**What you will do:** I need the lines below from the one with "Where should I click to: Click the search" down to the one with "The image size is (1550, 784)." reproduced exactly, both ends included, and nothing else.

**Data for the task:**
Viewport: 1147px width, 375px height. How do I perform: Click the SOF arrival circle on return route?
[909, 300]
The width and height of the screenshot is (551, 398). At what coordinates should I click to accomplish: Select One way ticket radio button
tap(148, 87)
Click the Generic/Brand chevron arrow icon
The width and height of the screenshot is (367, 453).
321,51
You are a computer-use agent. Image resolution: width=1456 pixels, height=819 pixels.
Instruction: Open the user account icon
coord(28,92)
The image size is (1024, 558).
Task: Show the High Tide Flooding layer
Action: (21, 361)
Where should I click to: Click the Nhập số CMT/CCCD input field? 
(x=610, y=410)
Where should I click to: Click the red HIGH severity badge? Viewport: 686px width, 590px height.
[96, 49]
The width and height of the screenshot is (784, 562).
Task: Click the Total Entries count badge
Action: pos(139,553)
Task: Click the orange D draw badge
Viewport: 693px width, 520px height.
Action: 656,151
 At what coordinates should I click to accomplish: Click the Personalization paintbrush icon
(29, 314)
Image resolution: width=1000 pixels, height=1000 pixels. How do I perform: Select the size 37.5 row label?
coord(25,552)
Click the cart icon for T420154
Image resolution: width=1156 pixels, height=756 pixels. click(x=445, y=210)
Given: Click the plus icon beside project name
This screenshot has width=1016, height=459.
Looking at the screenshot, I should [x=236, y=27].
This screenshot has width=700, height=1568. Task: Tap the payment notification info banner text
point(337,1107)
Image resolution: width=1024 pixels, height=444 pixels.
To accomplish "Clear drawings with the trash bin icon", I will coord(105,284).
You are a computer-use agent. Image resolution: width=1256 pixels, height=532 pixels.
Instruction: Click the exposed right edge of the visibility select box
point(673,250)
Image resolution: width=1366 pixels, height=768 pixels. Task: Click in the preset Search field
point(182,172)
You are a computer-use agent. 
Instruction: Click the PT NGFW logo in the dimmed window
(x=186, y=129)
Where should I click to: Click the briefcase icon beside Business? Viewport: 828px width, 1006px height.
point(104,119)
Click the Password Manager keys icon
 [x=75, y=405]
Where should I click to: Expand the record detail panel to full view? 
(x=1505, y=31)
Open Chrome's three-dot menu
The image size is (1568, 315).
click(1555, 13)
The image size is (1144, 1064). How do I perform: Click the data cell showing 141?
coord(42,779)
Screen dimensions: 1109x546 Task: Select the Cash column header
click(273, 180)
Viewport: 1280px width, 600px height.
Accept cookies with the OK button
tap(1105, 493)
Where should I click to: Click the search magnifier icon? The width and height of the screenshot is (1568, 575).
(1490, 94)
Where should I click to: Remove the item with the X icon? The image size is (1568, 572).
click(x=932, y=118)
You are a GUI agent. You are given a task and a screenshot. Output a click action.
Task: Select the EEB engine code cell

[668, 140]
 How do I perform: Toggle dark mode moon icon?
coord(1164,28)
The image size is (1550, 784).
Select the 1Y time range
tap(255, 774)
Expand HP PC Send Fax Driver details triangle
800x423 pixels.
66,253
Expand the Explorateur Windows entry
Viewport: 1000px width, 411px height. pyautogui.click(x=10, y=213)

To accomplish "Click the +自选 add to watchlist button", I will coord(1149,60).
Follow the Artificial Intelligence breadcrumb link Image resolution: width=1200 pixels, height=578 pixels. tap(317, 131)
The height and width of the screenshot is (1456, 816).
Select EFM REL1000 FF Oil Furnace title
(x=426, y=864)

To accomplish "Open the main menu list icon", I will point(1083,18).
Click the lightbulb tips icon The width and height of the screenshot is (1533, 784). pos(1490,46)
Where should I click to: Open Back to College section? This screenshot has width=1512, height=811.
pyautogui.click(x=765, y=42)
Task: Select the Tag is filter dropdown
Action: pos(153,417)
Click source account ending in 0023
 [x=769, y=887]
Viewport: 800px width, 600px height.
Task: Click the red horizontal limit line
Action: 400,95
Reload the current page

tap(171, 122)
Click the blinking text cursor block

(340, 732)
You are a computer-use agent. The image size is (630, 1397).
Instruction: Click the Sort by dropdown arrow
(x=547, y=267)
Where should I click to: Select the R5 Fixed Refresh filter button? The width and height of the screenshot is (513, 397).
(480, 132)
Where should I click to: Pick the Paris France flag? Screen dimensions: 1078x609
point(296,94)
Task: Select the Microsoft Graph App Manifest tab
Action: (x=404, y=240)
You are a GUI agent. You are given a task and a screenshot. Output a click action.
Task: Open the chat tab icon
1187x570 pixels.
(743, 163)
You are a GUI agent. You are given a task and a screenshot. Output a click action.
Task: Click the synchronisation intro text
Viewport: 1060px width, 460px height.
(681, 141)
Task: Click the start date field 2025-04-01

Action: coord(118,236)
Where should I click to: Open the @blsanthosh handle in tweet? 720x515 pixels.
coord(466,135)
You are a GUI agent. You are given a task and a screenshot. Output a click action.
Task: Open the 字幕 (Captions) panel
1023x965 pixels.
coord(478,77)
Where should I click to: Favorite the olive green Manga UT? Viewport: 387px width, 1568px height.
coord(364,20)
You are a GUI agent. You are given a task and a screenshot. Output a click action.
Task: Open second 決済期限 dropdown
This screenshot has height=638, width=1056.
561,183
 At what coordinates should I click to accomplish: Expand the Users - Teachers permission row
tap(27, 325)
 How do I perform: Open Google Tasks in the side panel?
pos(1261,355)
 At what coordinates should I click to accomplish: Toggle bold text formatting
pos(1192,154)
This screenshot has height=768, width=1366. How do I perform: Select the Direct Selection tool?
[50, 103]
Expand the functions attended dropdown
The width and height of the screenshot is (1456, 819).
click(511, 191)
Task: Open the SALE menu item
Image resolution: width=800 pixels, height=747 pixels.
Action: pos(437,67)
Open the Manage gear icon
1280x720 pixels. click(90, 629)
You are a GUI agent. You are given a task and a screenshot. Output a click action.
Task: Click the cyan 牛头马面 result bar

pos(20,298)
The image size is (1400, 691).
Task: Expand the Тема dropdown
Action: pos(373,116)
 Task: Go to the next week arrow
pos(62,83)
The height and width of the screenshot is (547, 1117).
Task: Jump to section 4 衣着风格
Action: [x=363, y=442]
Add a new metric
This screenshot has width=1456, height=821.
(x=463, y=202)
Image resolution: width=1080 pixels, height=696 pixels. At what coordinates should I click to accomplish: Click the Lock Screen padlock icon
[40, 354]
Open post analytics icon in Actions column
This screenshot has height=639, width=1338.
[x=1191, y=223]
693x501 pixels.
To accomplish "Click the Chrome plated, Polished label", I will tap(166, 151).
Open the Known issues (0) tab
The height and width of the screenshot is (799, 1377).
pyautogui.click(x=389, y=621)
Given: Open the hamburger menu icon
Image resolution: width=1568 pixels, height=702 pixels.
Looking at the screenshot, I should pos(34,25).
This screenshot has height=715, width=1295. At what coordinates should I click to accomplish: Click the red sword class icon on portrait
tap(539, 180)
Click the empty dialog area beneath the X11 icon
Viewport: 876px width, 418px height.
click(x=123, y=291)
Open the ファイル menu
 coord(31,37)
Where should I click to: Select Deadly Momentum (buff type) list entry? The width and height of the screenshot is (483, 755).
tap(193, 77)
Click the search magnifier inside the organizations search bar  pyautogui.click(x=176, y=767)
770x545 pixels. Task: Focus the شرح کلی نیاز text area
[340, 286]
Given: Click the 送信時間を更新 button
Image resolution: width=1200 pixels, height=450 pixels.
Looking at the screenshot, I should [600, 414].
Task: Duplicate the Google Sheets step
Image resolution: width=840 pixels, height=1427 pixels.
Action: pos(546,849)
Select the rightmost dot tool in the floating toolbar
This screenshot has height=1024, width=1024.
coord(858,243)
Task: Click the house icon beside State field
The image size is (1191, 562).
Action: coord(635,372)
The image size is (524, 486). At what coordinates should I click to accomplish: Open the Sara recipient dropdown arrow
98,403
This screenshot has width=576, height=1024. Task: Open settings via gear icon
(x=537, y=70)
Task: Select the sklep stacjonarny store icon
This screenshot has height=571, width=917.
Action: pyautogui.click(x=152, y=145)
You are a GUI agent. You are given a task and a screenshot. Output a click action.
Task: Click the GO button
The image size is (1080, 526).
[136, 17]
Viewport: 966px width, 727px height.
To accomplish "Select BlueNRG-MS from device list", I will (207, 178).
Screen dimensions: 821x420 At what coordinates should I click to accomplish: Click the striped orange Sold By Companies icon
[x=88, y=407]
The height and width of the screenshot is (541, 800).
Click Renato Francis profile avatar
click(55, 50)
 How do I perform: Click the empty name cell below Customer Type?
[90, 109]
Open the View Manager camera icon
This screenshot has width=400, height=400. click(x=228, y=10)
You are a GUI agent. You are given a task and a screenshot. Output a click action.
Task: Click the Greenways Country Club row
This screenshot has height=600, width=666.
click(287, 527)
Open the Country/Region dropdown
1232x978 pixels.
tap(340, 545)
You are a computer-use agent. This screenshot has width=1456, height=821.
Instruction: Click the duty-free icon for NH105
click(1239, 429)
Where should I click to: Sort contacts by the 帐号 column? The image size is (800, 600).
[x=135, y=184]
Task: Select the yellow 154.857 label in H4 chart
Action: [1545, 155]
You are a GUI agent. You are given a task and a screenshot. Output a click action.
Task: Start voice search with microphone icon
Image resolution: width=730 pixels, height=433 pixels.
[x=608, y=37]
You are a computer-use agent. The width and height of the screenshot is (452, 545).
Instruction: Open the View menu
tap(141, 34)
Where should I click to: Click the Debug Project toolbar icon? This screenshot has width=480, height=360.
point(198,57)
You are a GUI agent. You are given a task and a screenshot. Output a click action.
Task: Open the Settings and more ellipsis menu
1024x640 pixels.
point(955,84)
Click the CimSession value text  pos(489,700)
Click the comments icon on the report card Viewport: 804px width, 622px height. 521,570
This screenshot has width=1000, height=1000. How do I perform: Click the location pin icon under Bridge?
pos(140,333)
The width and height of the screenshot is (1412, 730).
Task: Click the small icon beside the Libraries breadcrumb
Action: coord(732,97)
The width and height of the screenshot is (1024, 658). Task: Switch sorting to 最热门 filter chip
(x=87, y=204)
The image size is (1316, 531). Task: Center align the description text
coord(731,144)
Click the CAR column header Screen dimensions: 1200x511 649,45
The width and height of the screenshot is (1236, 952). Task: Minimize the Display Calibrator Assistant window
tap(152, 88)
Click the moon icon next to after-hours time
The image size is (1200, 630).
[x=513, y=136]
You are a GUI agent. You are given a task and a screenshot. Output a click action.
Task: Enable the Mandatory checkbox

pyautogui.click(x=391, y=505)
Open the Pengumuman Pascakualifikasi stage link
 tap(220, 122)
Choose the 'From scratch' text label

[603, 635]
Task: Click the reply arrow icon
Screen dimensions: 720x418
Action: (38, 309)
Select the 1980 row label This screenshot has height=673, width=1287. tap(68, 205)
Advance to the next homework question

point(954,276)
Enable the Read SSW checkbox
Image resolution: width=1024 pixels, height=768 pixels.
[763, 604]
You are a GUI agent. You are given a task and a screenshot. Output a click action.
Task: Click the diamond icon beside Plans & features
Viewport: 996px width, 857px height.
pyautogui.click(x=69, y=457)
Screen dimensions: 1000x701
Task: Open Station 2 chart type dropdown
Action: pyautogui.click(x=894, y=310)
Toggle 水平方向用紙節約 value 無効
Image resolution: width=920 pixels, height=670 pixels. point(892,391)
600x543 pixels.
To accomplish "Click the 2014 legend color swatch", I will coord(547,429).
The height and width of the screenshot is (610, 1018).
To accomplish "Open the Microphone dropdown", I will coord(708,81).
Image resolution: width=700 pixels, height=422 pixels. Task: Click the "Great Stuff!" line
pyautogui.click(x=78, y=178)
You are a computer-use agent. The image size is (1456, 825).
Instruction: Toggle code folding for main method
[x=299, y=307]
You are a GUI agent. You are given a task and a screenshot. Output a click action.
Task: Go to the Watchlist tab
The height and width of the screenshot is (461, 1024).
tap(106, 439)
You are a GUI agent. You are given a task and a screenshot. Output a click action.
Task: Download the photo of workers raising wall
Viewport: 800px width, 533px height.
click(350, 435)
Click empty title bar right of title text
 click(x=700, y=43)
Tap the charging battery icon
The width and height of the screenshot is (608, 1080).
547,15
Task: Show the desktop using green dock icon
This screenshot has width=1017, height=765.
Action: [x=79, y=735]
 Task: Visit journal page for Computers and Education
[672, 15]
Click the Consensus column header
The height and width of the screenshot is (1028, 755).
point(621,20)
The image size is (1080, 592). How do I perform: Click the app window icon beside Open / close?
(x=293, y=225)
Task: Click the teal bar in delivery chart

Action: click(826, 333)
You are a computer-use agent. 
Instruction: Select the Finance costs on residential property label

**Answer box:**
Where should I click to: Click the search magnifier icon? The width and height of the screenshot is (1568, 575).
(1490, 94)
Where should I click to: Remove the item with the X icon? The image size is (1568, 572).
click(x=932, y=118)
You are a GUI agent. You are given a task and a screenshot. Output a click action.
Task: Select the EEB engine code cell

[668, 140]
 How do I perform: Toggle dark mode moon icon?
coord(1164,28)
The image size is (1550, 784).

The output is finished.